The Hound of Heaven is close on my heels; and one of these days, whether from good sense or the sheer lack of breath, I will stop running.

I have a habit of only letting him love me when I give him permission; my megalomania has yet to surrender to the reality of his all-powerful love.

And something deep inside me tells me with inexorable insistence that I will eventually capitulate and let him consume me.

Like a psychotic version of the beloved in the Song of Songs, I run searching for the one my soul loves when, all the time, he is within me, “peering in through the lattice” of my soul.

Life can be seen as the process of converting from having what you want to wanting what you have, what you have been given.

From the prayerful simplicity of my mother, to the stubborn fidelity of my father,

from the graces of the altar-boy to those of the papal diplomat,

from the astounding gift of baptism to the ineffable consecration of ordination,

from the kindly encouragement of the elderly parishioner to the providential discernment of the spiritual director,

from the heart-breaking desolation of anxiety to the heart-inflaming consolation of the Spirit’s touch:

all of these graces, without number and, it seems, without end, have fired and forged the treasure of my soul. And not one of them is the result of anything I have done or merited.

All of it, except my sin, has been grace upon grace upon grace. And all of it has been in view of one thing only: of bringing to you, the people beloved by Christ, the inestimable treasure of the Holy Eucharist.

I have no other purpose in life, nor do I want any.

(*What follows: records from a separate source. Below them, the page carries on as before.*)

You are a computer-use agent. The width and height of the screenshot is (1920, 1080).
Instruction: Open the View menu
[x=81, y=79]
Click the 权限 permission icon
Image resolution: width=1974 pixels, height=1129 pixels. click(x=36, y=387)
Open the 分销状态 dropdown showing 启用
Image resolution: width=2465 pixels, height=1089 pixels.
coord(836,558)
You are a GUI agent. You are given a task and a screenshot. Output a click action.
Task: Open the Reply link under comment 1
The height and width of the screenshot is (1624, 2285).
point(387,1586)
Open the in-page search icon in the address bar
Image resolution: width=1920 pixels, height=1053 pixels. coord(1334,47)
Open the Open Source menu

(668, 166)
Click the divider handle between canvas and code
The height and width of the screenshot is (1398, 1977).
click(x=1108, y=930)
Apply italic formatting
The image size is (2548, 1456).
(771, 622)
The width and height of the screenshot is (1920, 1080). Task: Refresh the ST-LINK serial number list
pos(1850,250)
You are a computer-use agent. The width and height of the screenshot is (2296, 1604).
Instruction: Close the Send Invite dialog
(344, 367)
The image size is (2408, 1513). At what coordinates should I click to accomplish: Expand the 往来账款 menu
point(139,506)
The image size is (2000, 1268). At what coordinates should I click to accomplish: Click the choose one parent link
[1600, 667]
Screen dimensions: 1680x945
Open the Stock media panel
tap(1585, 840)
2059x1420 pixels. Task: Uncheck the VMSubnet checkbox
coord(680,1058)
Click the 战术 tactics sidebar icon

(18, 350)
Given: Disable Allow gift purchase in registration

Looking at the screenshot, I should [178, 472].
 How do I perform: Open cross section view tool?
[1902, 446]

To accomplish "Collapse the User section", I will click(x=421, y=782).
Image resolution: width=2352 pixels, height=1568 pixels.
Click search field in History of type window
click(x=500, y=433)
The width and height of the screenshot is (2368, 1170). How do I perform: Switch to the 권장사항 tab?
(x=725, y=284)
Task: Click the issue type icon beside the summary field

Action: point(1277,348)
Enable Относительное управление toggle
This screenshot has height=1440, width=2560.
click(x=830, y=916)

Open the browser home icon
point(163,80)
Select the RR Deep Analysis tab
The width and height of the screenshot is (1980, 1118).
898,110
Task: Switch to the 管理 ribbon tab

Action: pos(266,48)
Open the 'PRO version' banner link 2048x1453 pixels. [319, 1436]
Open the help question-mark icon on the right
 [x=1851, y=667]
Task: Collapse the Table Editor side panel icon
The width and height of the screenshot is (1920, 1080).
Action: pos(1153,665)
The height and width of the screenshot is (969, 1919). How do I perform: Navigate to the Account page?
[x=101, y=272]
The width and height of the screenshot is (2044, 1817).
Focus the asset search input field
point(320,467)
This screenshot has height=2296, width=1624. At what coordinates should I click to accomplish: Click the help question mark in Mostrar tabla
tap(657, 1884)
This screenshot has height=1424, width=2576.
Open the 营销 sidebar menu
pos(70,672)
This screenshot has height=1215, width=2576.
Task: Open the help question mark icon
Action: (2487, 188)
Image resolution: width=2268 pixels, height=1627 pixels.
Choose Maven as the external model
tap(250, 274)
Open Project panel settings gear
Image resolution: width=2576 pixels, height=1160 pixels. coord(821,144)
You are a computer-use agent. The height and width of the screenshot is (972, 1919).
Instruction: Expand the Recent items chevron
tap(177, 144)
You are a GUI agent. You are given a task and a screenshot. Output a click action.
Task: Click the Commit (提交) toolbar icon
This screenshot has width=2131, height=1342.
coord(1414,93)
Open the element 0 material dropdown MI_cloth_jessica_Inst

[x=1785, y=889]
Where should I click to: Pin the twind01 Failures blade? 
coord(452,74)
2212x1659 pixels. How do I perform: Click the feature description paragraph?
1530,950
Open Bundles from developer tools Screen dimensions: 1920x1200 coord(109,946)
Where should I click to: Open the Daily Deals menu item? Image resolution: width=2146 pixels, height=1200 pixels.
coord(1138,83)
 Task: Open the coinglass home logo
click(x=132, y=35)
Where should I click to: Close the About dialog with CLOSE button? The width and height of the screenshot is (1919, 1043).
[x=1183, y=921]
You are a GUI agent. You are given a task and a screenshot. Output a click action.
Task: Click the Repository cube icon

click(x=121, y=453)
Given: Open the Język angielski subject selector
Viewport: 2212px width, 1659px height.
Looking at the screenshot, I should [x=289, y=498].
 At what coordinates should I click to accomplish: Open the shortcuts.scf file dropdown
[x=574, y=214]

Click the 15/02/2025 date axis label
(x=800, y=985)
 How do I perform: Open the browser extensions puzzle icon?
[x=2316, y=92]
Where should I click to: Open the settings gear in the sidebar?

What I do want, is so to be configured to Christ the priest, that in seeing me you will see the Eucharist, you will remember the One who said, “Do this in memory of me”: I will be a living, walking memory of the Last Supper.

Twenty-five years have taught me that the priesthood does not belong to me, but I to it. 

Priesthood is not about being worthy, but about surrendering to the Lamb who alone is worthy.

The only reason I have managed, however haltingly, to be faithful is because Christ’s fidelity is stronger than my infidelity.

Even if I wanted to, I could not destroy what He has done in me, because He never revokes his gifts or his choices.

Not that I presume, for I know that I am capable of great evil: rather, I beg and beseech him to take that capability and transform it for his greater glory.

I know I can never belong to anyone else.

I know he has won; he has conquered me.

I know I can only be at peace serving him and letting him serve you through me.

I know my very flesh belongs to Jesus the Priest, my mind and my will are branded “property of the Great High Priest.”

He who called me, and he alone, has done this.

Pray for me that I will let him sanctify and consume me as his Heart desires.

 

 

ACT OF RENEWAL OF PRIESTLY COMMITMENT

 

          Lord Jesus Christ, High Priest of the new and everlasting Covenant, by your own power and for your own kind purposes, you have called this sinful servant to share in the grace of holy orders.

I give you praise and glory on this day that you have kept me faithful for these twenty-five years.

I extol you for all the good that you have done for souls through my humble ministry.

I beg your mercy to make good the ill my lack of fidelity has caused.

I renew before your holy altar and in the presence of your holy people my heartfelt commitment to serve you unfailingly in all the duties of the presbyteral order according to the Latin Rite of Holy Church.

I can do all things in your strength which comforts me.

Grant me to pour out my life and energies until my dying breath for the greater glory of your most Holy Name and for the salvation of your people.

Send the Paraclete to make good what I resolve this day; and send the Mother of Fairest Love to protect me with her unfailing guidance and intercession.

May SS. Peter, Ambrose, Augustine and Teresa of Avila, my celestial friends, help me always with their prayers. Amen.